== Data entries ==
···

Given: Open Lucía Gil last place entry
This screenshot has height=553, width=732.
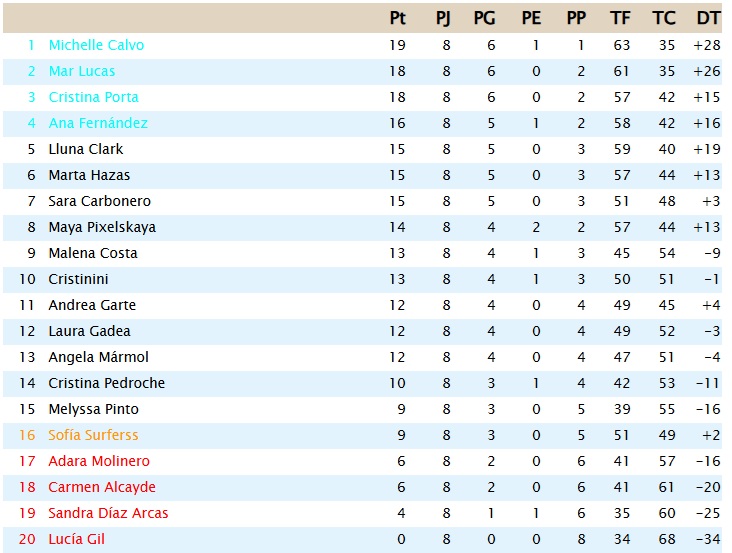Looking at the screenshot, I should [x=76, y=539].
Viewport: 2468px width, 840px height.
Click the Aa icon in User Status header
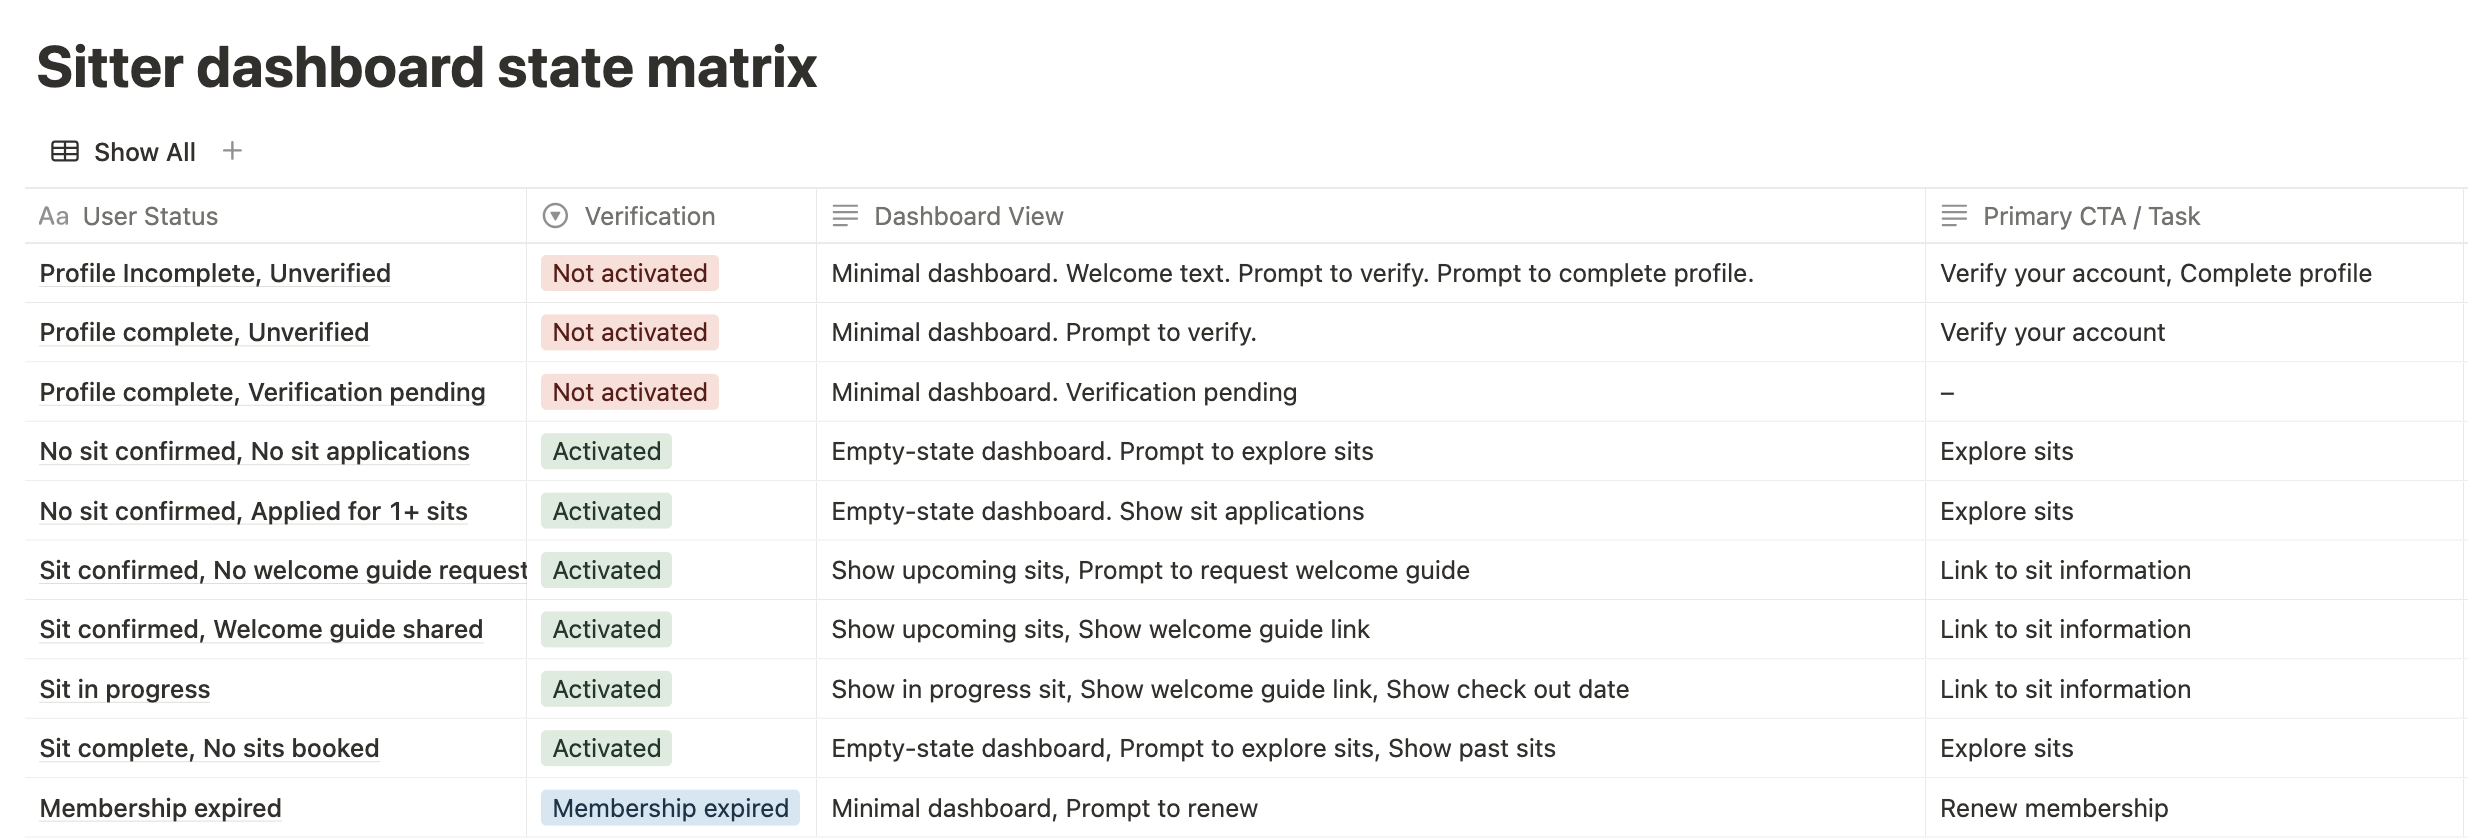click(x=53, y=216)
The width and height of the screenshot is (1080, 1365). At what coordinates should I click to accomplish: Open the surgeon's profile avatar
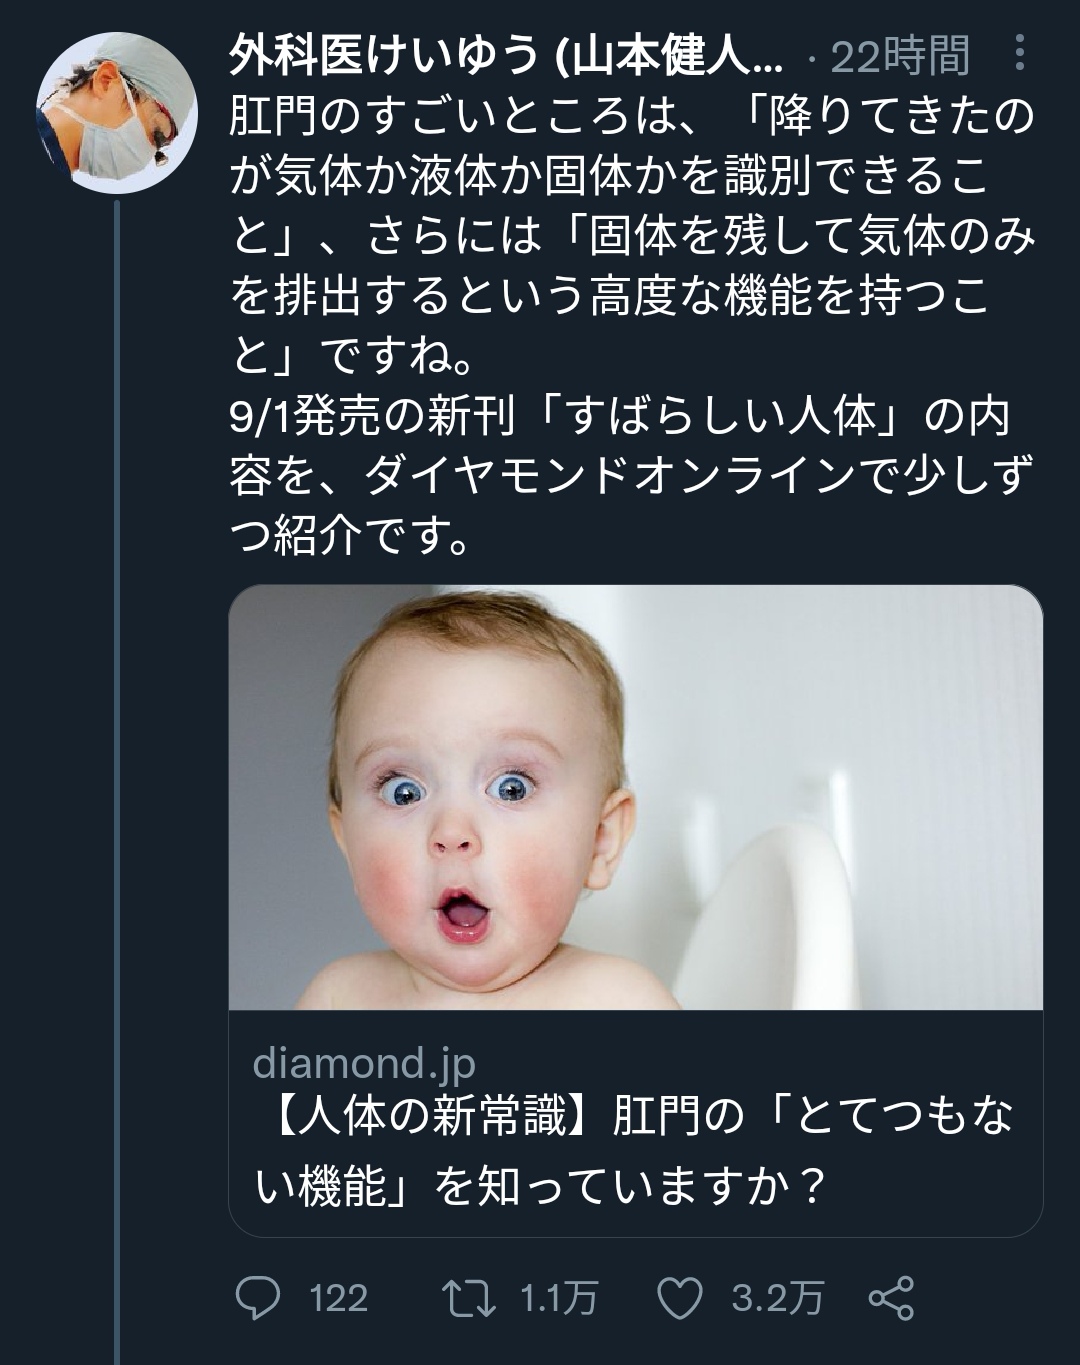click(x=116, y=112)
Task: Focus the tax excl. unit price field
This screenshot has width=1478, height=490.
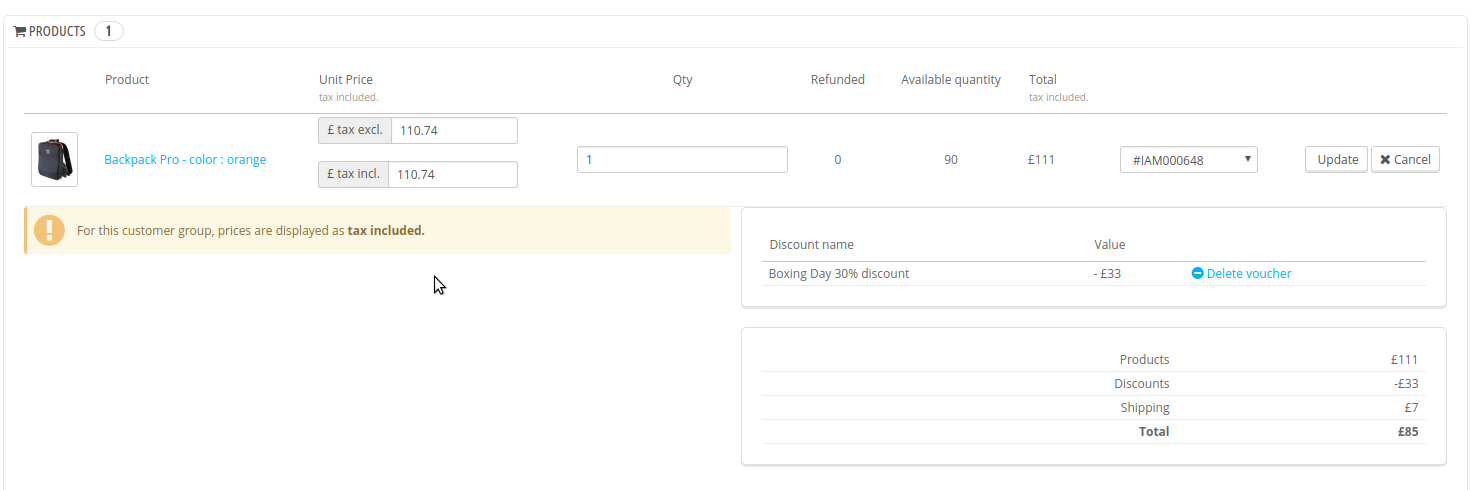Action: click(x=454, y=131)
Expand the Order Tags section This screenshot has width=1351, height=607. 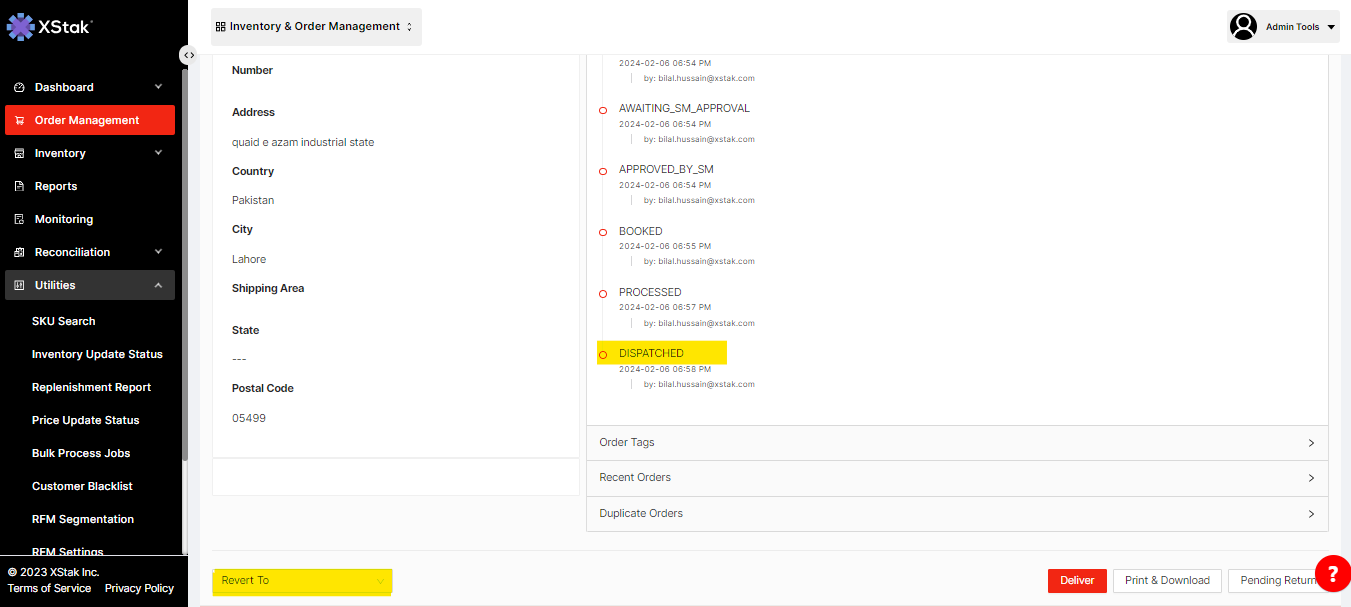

···

== Problem to solve ==
The lines from the one containing "Click the Aa icon in User Status header" through the end of the data above are to be copied exactly, both ends included, and pictures are to be omitted.

== Exercise answer ==
Click the Aa icon in User Status header
click(x=53, y=216)
The width and height of the screenshot is (1080, 1365). At what coordinates should I click to accomplish: Open the surgeon's profile avatar
click(x=116, y=112)
Task: Focus the tax excl. unit price field
This screenshot has width=1478, height=490.
Action: click(x=454, y=131)
Expand the Order Tags section This screenshot has width=1351, height=607. 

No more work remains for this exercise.